TASK: Your task is to copy the records that follow exactly, minus any images.

DATA FOR PROCESSING:
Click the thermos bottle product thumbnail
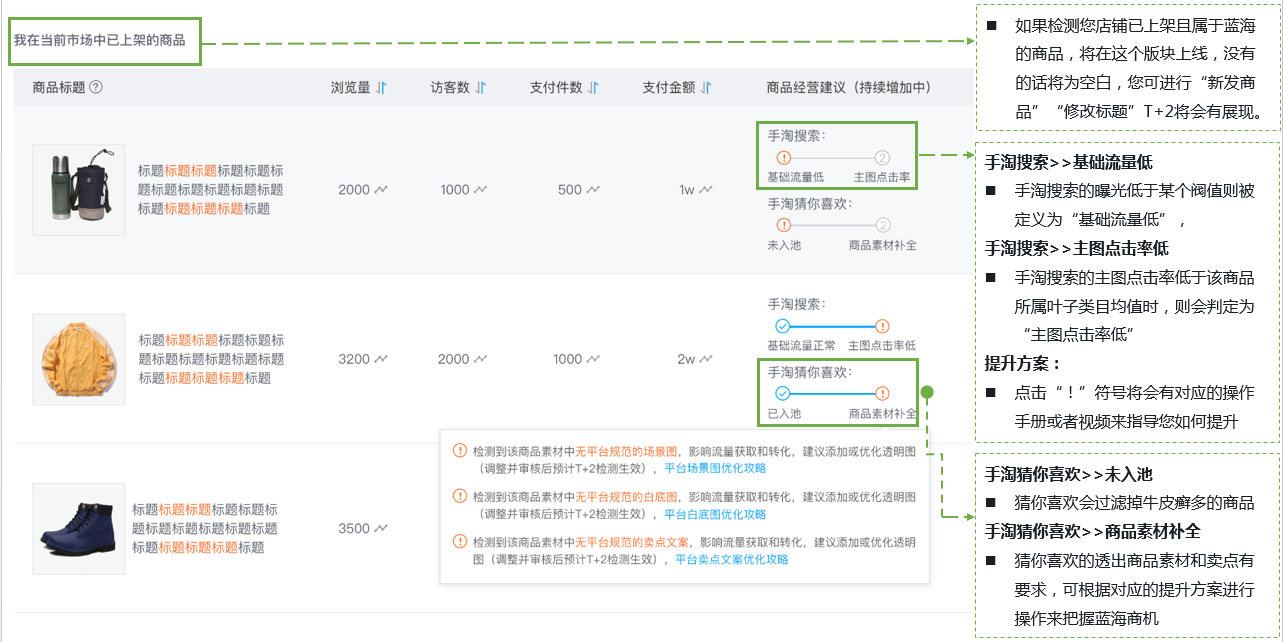Viewport: 1283px width, 642px height. tap(79, 190)
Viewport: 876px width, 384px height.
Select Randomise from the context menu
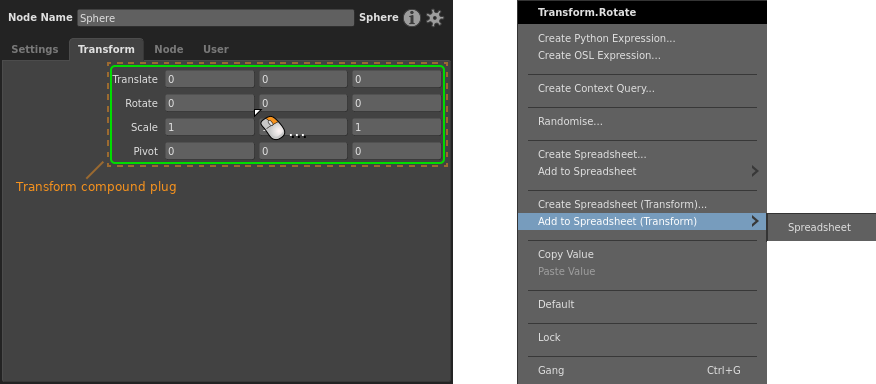(x=570, y=121)
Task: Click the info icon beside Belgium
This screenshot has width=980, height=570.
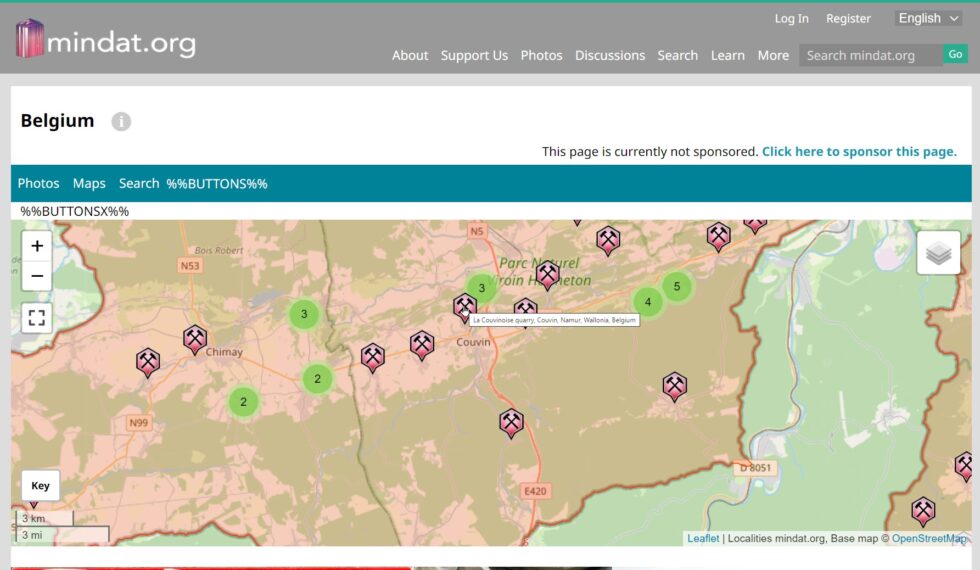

WRITTEN RESPONSE:
Click the thermos bottle product thumbnail
Viewport: 1283px width, 642px height. tap(79, 190)
Viewport: 876px width, 384px height.
Select Randomise from the context menu
(x=570, y=121)
Task: Click the info icon beside Belgium
This screenshot has width=980, height=570.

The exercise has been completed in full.